_TEKS BACAAN_

※ ※ ※

Selain itu, isu pilkada ini sangat hangat dan marak dibincangkan oleh publik ini, baik di kampus, tempat kerja, bahkan sampai di warung kopi. Tidak saja di Kalangan elite akan tetapi mahasiswa bahkan sampai pada tukang ojek pun antusias membicarakan soal pemilukada. Sampai-sampai ada yang saling klaim demi mempertahankan image simpatisannya.

Pada tahap ini, dapat dikatakan bahwa publik masih terperangkap pada skenario politik elite tanpa menganalisa lebih jauh, apakah Pilkada serentak berlangsung aman tanpa menimbulkan masalah? Sudahkah kita dengan baik menilai dan akan berlaku adil? Atau mungkin bisa dijamin kinerja pihak penyelenggara akan menjalankan tugasnya dengan baik?

Disini, penulis tidak bermaksud menggurui atau memprovokasi, namun berdasarkan analisa faktual dan kontekstual dan kemudian jika dikaitkan dengan sejarah perjalanan politik tanah air sampai saat ini, pertanyaan-pertanyaan di atas tidak ada salahnya dilontarkan.

Bisa diprediksi, Pilkada serentak sangat besar potensi terjadinya konflik antara masing-masing pendukung dan simpatisan. Bahkan, potensi konflik di Pilkada serentak ini diprediksi tiga kali lebih besar dari pemilihan presiden (Pilpres). Mengapa demikian? Ya, karena Pilkada serentak melibatkan elite, kelas menengah, hingga akar rumput. Pilkada sangat lokalistik. Semua lapisan akan menghadiri kegiatan apapun dalam rangka Pilkada.

※ ※ ※

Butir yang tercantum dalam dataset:
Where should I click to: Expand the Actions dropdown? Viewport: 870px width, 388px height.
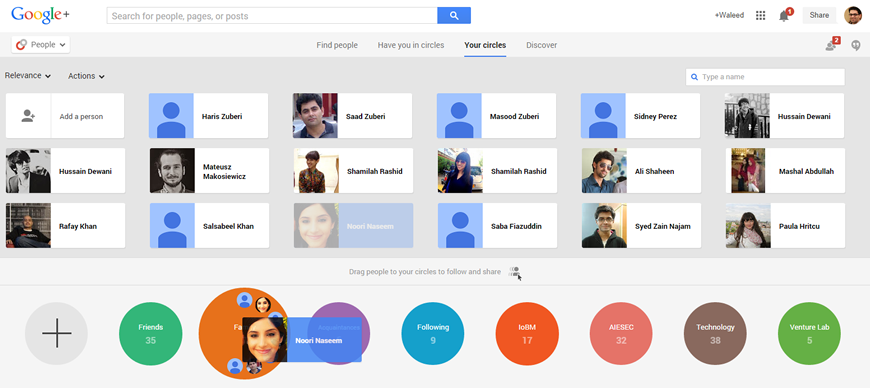click(87, 76)
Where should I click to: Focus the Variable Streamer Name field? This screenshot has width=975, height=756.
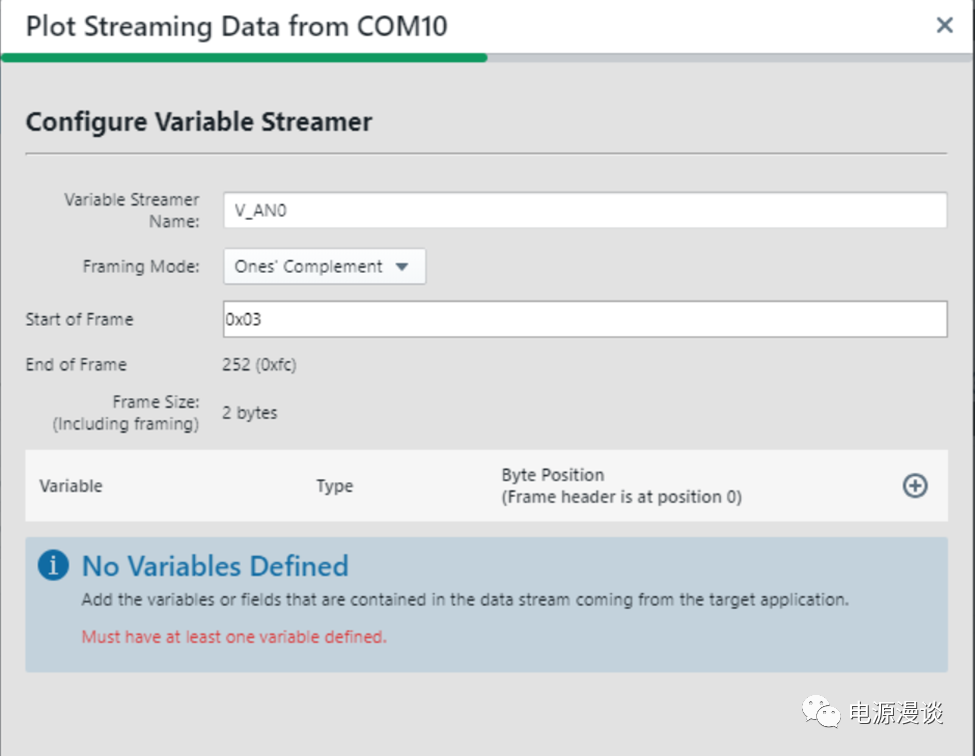click(x=584, y=211)
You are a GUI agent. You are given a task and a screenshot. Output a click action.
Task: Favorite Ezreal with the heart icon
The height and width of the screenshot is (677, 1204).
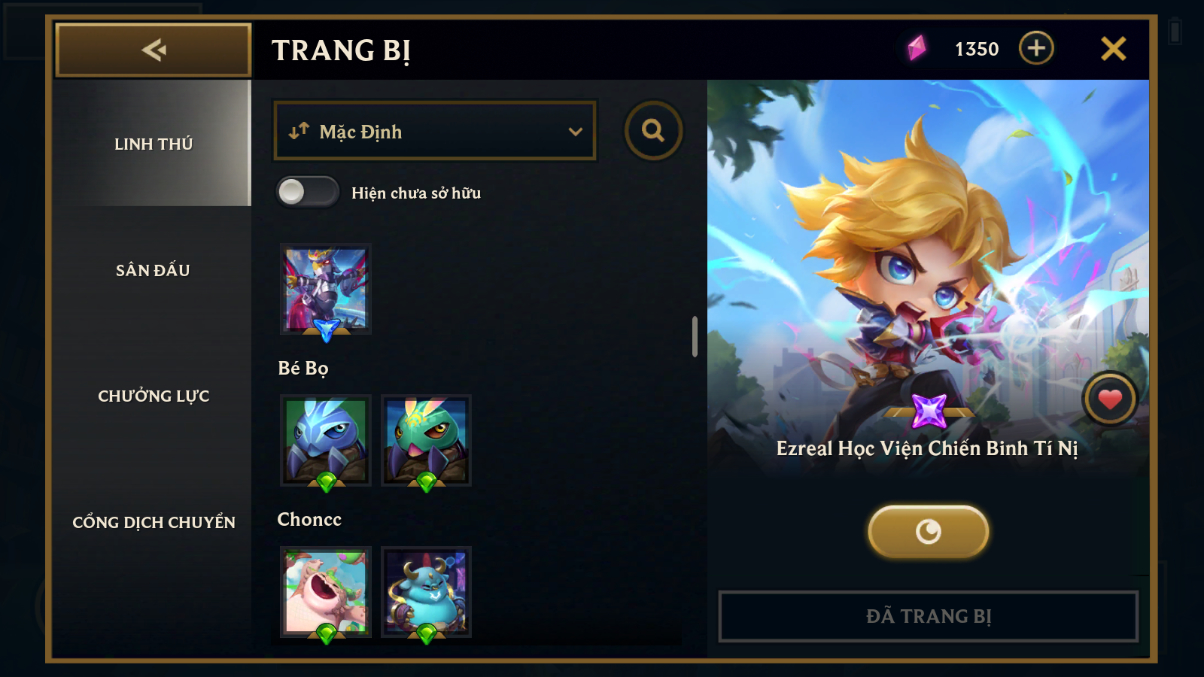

※ ※ ※

_TUGAS DIKERJAKAN_
a: Terjemahkan kalimat ini dari teks bacaan tentang Pilkada serentak ke dalam bahasa Inggris: "Bahkan, potensi konflik di Pilkada serentak ini diprediksi tiga kali lebih besar dari pemilihan presiden (Pilpres)."
b: Teruskan teks bacaan tentang Pilkada serentak, mulai sesudah kalimat terakhirnya.

_DAFTAR JAWABAN_
a: In fact, the potential for conflict in these simultaneous regional elections (Pilkada) is predicted to be three times greater than in the presidential election (Pilpres).

b:
Rawannya Pilkada serentak juga dipicu karena dibuat hanya satu putaran saja. Misalnya, selisih perolehan angka yang hanya berbeda tipis dikhawatirkan akan menimbulkan upaya persaingan yang tidak sehat. Inilah kemudian membuat KPU dan Pengawas harus siap dengan kekuatan yang lebih besar juga. Untuk mengidentifikasih hal ini, Bawaslu harus membuat Indeks Kerawanan Pemilu (IKP) untuk mengidentifikasi sejumlah kerawanan dan potensi pelanggaran yang dapat berulang terjadi berdasarkan pengalaman dari  pelaksanaan pemilu presiden dan pemilu legislatif tahun 2014 dan Pilkada sebelumnya.

Untuk menghindar dari potensi konflik tersebut, maka ada beberapa hal pokok yang mestinya dipertegas, yakni profesionalitas penyelenggara, politik uang, akses pengawasan, dan partisipasi masyarakat serta kondisi keamanan. Inilah aspek yang dianggap paling rawan dan potensial memunculkan pelanggaran dalam Pilkada serentak pada 9 Desember 2015.

Hal mirip dikatakan oleh Pengamat Politik dari Universitas Mercu Buana, Heri Budianto, yang berharap agar semua pihak yang terlibat dalam proses penyelenggaraan Pilkada harus memikirkan kepentingan Bangsa dan Negara. Menurutnya, Pilkada jangan sampai merugikan masyarakat. "Penyelenggara Pilkada baik KPU dsan Bawaslu termasuk kepolisian dan jajarannya harus menunjukan integritas dan kapasitasnya agar  Pilkada bisa terlaksana dengan baik. Sementara Parpol dan calon kepala daerah jangan hanya memikirkan kepentingan sendiri dan dengan menjadikan Pilkada sebagai ajang memenuhi kepentingan pribadi atau partainya".

Di sisi lain, Pemerintah Pusat telah menyiapkan pengamanan Pilkada serentak. Hal ini dikatakan oleh Menteri Koordinator Politik, Hukum dan Keamanan (Menkopolhukam), Tedjo Edhy Purdijatno, usai menghadiri Rapat Koordinasi Persiapan Pilkada serentak 2015, di Jakarta.

Konflik Menguras Energi Bangsa

Saat ini, Indonesia memiliki 34 Provinsi dan 492 Kabupaten/Kota yang harus melaksanakan Pilkada untuk memilih kepala daerah masing-masing. Jika dihitung secara kasar dan tanpa Provinsi Yogyakarta yang tidak melaksanakan pemilihan gubernur, maka setiap lima tahun ada 525 pelaksanaan pilkada. Artinya, setiap empat hari digelar Pilkada di Tanah Air.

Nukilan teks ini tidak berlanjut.